Press ReleaseThe Flint Riverkeeper filed comments August 8, 2014 with the Georgia Environmental Protection Division (“EPD”), objecting to the propsosed content of a draft renewal permit for the TenCate/Southern Mills (“TenCate”) facility in Molena, Georgia.
FOR IMMEDIATE RELEASE
Gordon Rogers, Flint Riverkeeper, 912-223-6761
Stephanie Benfield, GreenLaw, 404-659-3122, ext. 226
August 12, 2014 (ALBANY) – The Flint Riverkeeper filed comments August 8, 2014 with the Georgia Environmental Protection Division (“EPD”), objecting to the propsosed content of a draft renewal permit for the TenCate/Southern Mills (“TenCate”) facility in Molena, Georgia. The Riverkeeper’s primary objections are to the noxious smell caused by the LAS spray and the overspray and flow of chemicals into tributaries of the Flint River. Also, results of well testing on TenCate property have shown pollution exceeding state limits. The Riverkeeper is represented by GreenLaw senior attorney, Hutton Brown.

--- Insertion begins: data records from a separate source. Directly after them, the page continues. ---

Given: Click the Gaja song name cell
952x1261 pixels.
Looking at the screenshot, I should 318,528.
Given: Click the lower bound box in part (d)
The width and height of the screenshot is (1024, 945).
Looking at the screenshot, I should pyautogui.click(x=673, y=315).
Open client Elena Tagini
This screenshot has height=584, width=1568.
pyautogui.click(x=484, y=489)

TenCate is a manufacturer of protective fabrics, synthetic turf, and other products with its corporate headquarters and three facilities in Georgia. The facility in Upson County provides over 220 jobs for the upper Flint community, $6 million in annual payroll, and is a major supporter of many outstanding efforts in Thomaston and Upson County. The chemicals used at their Upson County facility are treated by partial oxidation and then discharges to spray fields pursuant to a Land Application System (“LAS”) permit issued by EPD.
A LAS allows for pollutants to be removed by plants and soil before entering water bodies. A well-designed and operated LAS produces a percolate water of high quality that protects ground and surface water resources. A spray irrigation system is typically used to apply all or a portion of the treated wastewater to approved sites.

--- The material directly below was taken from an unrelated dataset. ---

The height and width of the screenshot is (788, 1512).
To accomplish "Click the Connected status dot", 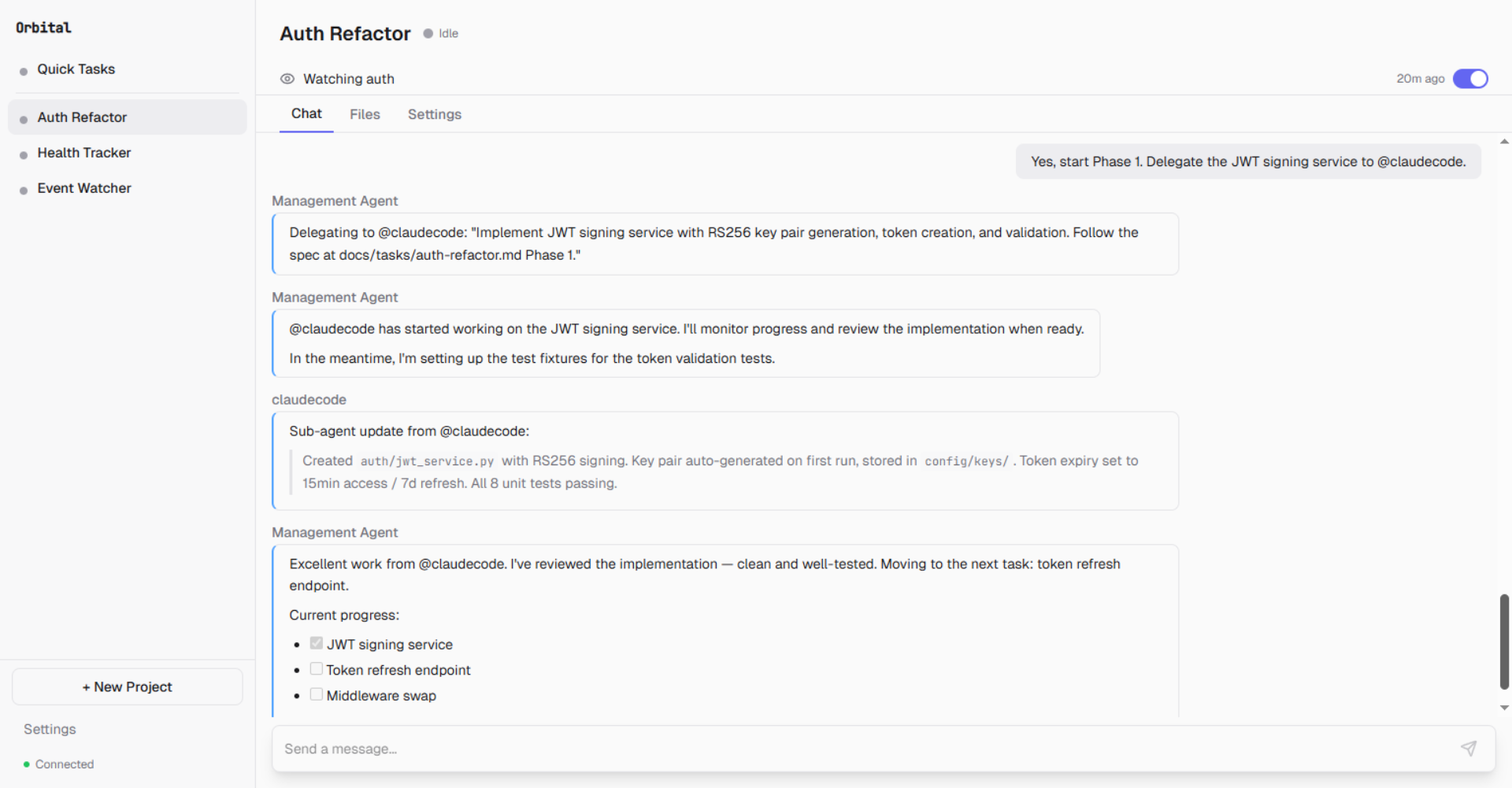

Landowners adjacent to the TenCate facility in Molena complain that spray from the LAS routinely blows onto adjacent land and waters, and the Riverkeeper has observed such. Residents also complain of noxious smells, observed by Riverkeeper staff as well. Residents have also complained that TenCate is discharging polluted waste and sediment via a stream on its property and small surface springs on private property. These discharges have caused increased conductivity of stream water, local algal blooms, sedimentation of formerly pristine hardwood bottoms, and have deposited a heavy grey sludge in a formerly clear-water wetland.
In its comments filed with EPD, Brown calls for regimented odor testing, tighter controls on overspraying, investigation into several self-reported violations of TenCate’s existing LAS permit, monitoring of all streams crossing the site, an antidegradation review, limits on the release of various compounds of nitrogen, additional 50-foot buffers on the edge of the TenCate property, and regular testing of private drinking wells within 2,500 feet of TenCate’s sprayfields. Most importantly, Brown urges the EPD to lay out a very clear pathway to a higher level of wastewater treatment and a direct discharge permit (NPDES) for the facility.
“Overspray, odor, and escape of pollution are a significant problem with the TenCate facility and should be controlled to protect the health of the community and the river,” says Gordon Rogers, Flint Riverkeeper. “We want for EPD to do its job and for TenCate to make the necessary investments, so jobs are preserved, private property is cleaned up and protected, and our public waters have their quality and flow restored.”
“We think it’s unwise for the EPD to issue another five-year permit without imposing stricter controls on TenCate’s discharge,” agrees Brown.
Another concern is water quantity. The EPD’s policy of “no returns” to the upper Flint River, established in 1988, has resulted in chronic low flows, even in wet years such as 2014. This was detailed in a 2013 report coauthored by American Rivers and Flint Riverkeeper entitled, “Running Dry: Challenges and Opportunities in Restoring Healthy Flows in Georgia’s Flint River Basin.”
The EPD should be converting LAS’s to direct returns at every possible juncture,” says Rogers. “We urge the EPD to issue a very tightly structured two-year permit and move to an NPDES permit where water that is removed from the Flint basin can be returned after it is properly treated.”
Interested parties wanting to follow the issue may visit the Flint Riverkeeper website at www.flintriverkeeper.org or the GreenLaw website at www.greenlaw.org.
The Flint Riverkeeper is a non-profit dedicated to restoring and protecting the Flint River, its water quality and flow, for the benefit of current and future generations and dependent wildlife. It was established in 2008 to address the various issues that are threatening the Flint River and its tributaries in the face of unprecedented demand for its water.
GreenLaw is a non-profit law firm that has provided free, high-quality legal representation to environmental and community organizations throughout Georgia for more than 20 years. GreenLaw’s clean water work is headed up by Hutton Brown, a respected attorney with over 20 years of litigation experience in state and federal courts.